[Directions for this task] Which lines in the entries below contain the word "Privacy"? List each one in full.

⁂

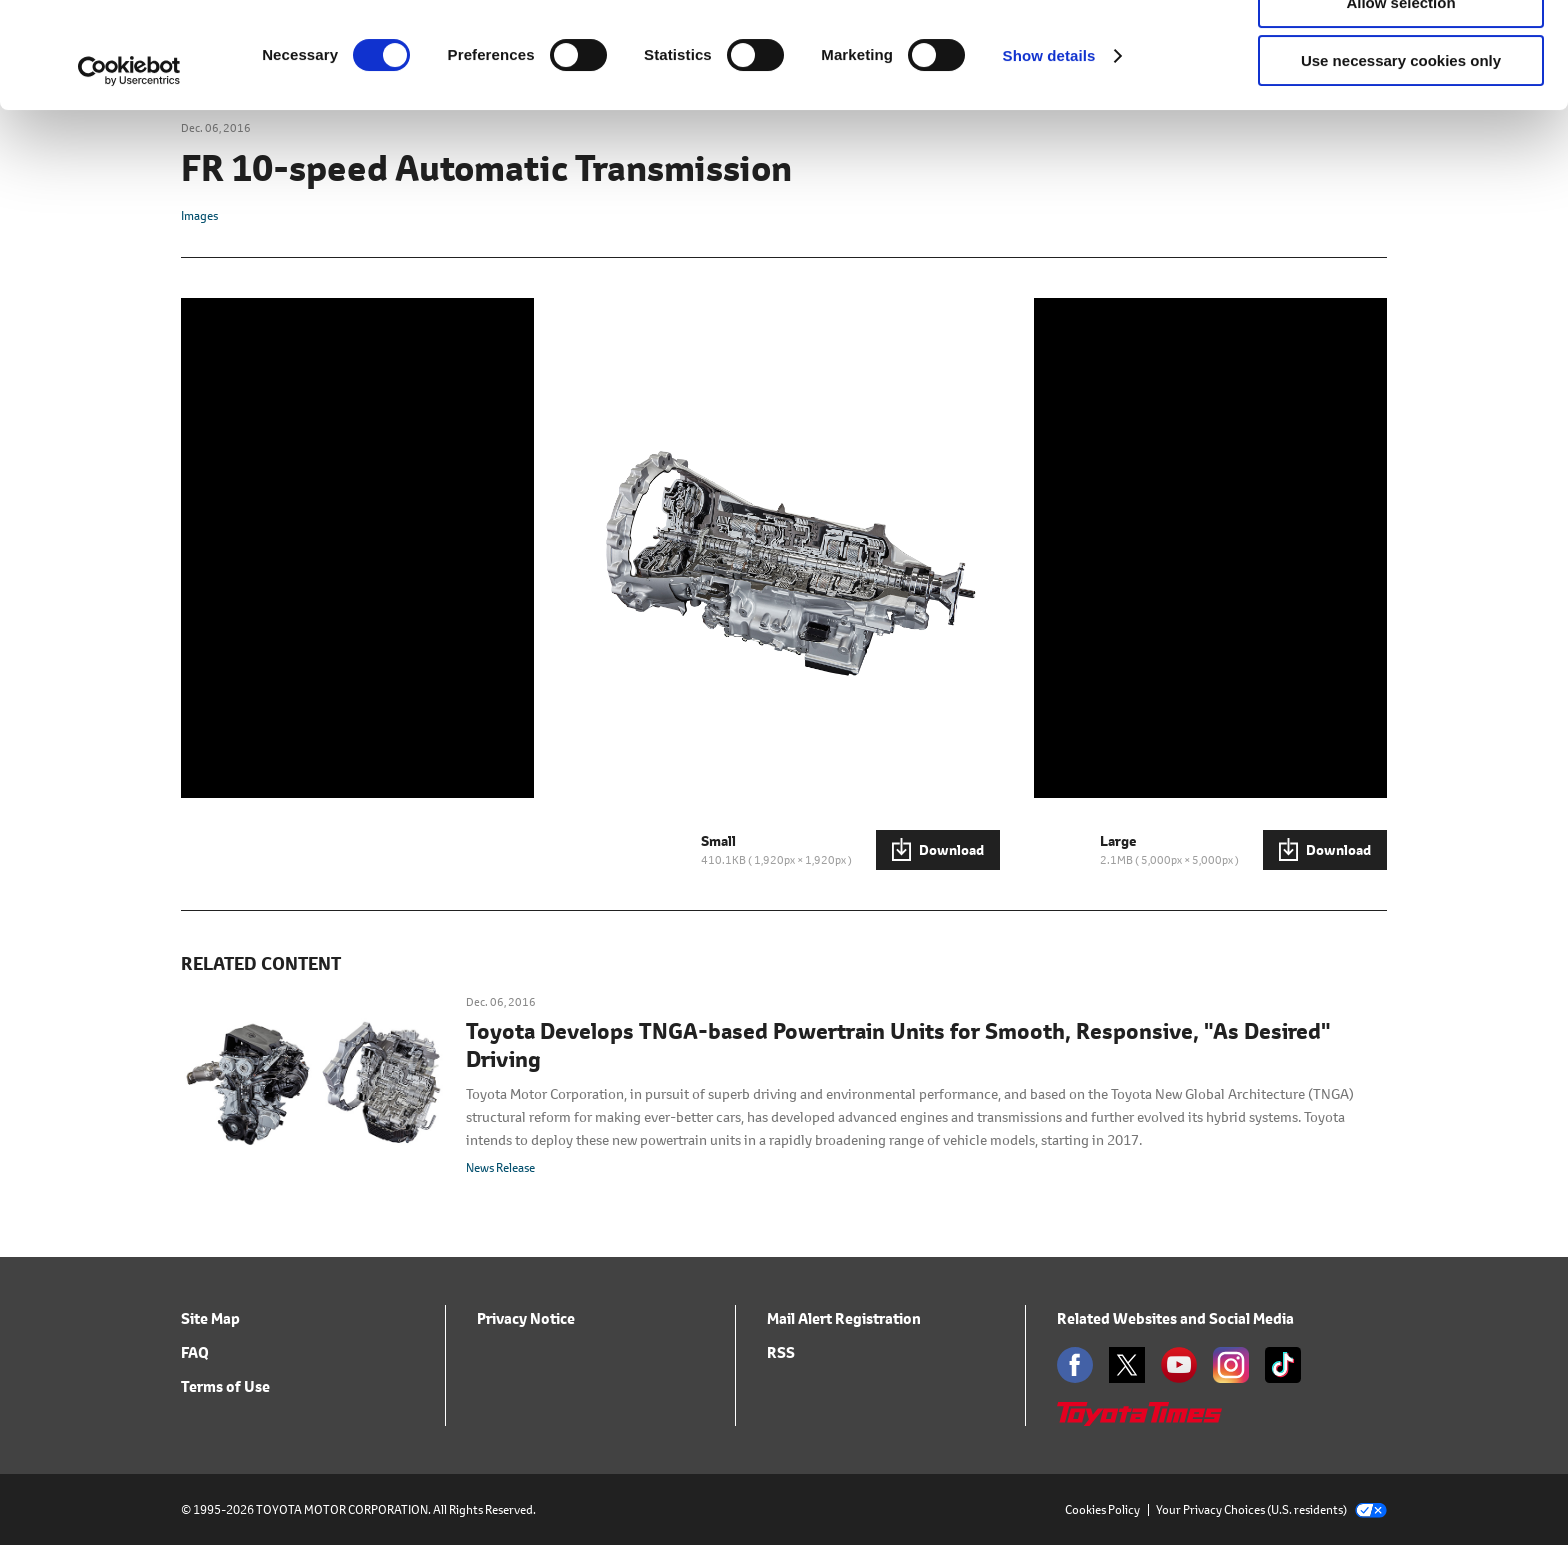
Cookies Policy (1102, 1509)
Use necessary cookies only (1401, 166)
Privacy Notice (526, 1318)
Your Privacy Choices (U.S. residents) (1271, 1509)
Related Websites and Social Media (1175, 1318)
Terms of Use (225, 1386)
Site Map (210, 1318)
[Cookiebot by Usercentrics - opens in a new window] (129, 177)
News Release (500, 1167)
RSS (781, 1352)
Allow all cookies (1401, 49)
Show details (1049, 161)
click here (858, 96)
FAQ (195, 1352)
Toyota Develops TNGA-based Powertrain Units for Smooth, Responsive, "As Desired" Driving (898, 1046)
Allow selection (1400, 108)
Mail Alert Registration (844, 1318)
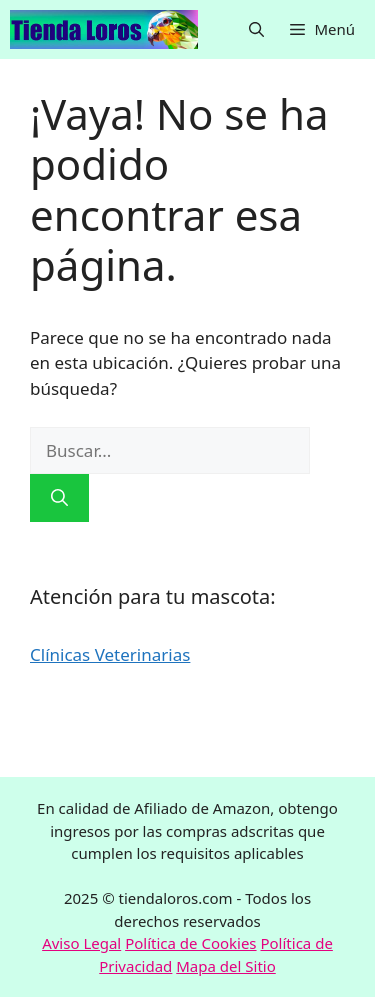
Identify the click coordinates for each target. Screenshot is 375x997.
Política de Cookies (190, 943)
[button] (256, 29)
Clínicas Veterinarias (110, 654)
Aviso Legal (81, 943)
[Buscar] (59, 498)
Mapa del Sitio (225, 966)
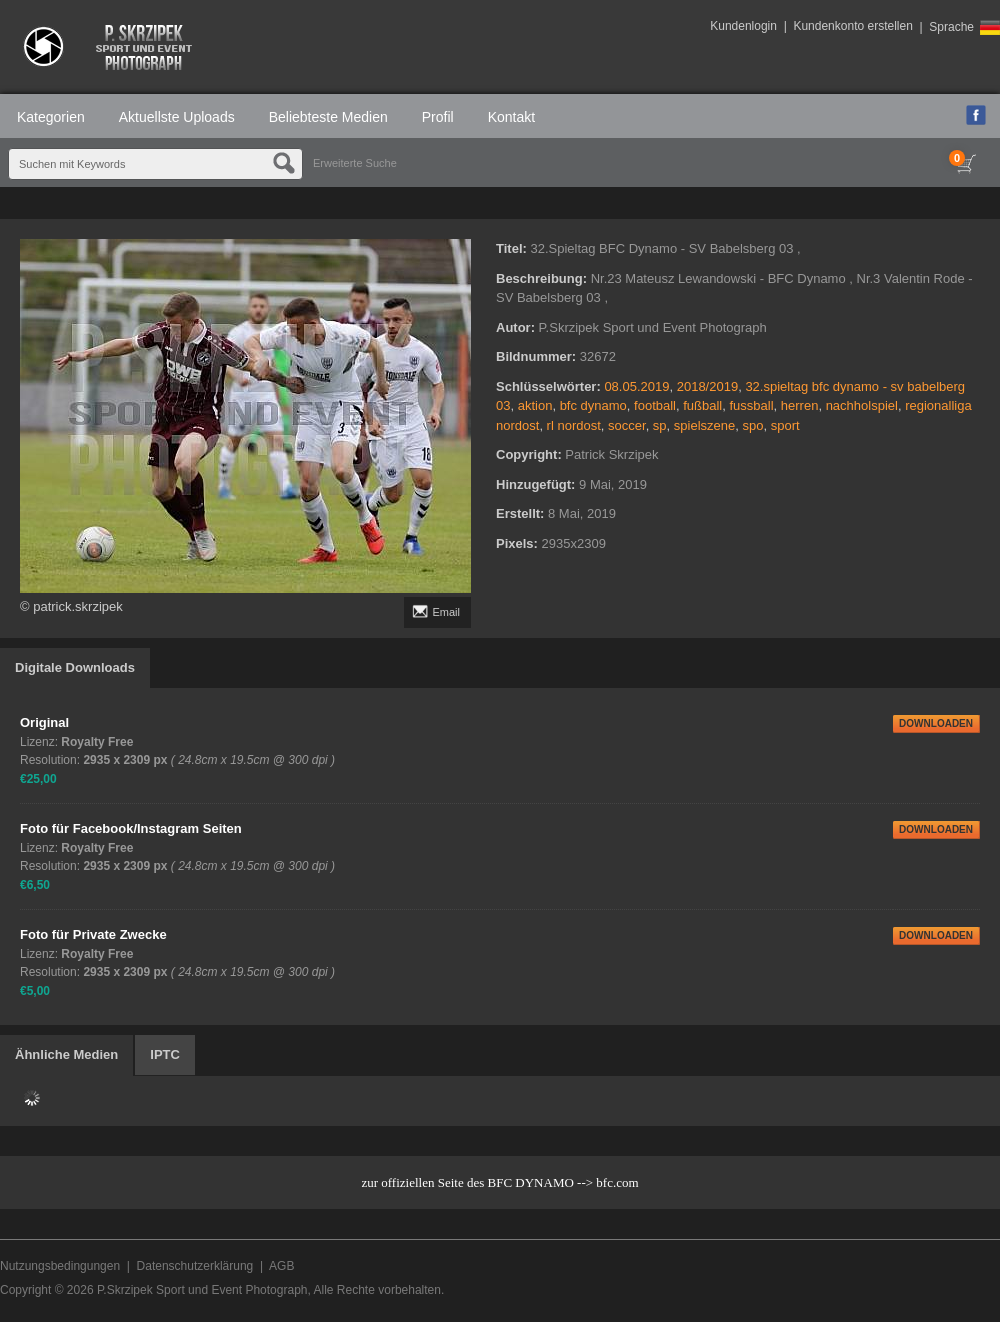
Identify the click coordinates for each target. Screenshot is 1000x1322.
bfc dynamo (593, 405)
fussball (752, 405)
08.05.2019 (636, 386)
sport (785, 425)
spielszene (704, 425)
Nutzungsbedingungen (60, 1266)
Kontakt (511, 117)
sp (660, 425)
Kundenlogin (743, 26)
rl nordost (574, 425)
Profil (438, 117)
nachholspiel (862, 405)
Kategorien (51, 117)
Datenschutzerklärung (195, 1266)
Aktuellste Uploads (177, 117)
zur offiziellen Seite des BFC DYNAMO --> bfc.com (499, 1182)
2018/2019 (707, 386)
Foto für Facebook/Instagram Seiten (131, 828)
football (655, 405)
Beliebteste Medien (328, 117)
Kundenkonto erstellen (852, 26)
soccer (627, 425)
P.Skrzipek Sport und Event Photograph (202, 1290)
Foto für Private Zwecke (93, 934)
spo (753, 425)
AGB (281, 1266)
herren (800, 405)
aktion (535, 405)
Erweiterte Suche (355, 163)
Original (44, 722)
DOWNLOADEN (936, 723)
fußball (702, 405)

⁂

[Solution for this problem]
Privacy Notice (526, 1318)
Your Privacy Choices (U.S. residents) (1271, 1509)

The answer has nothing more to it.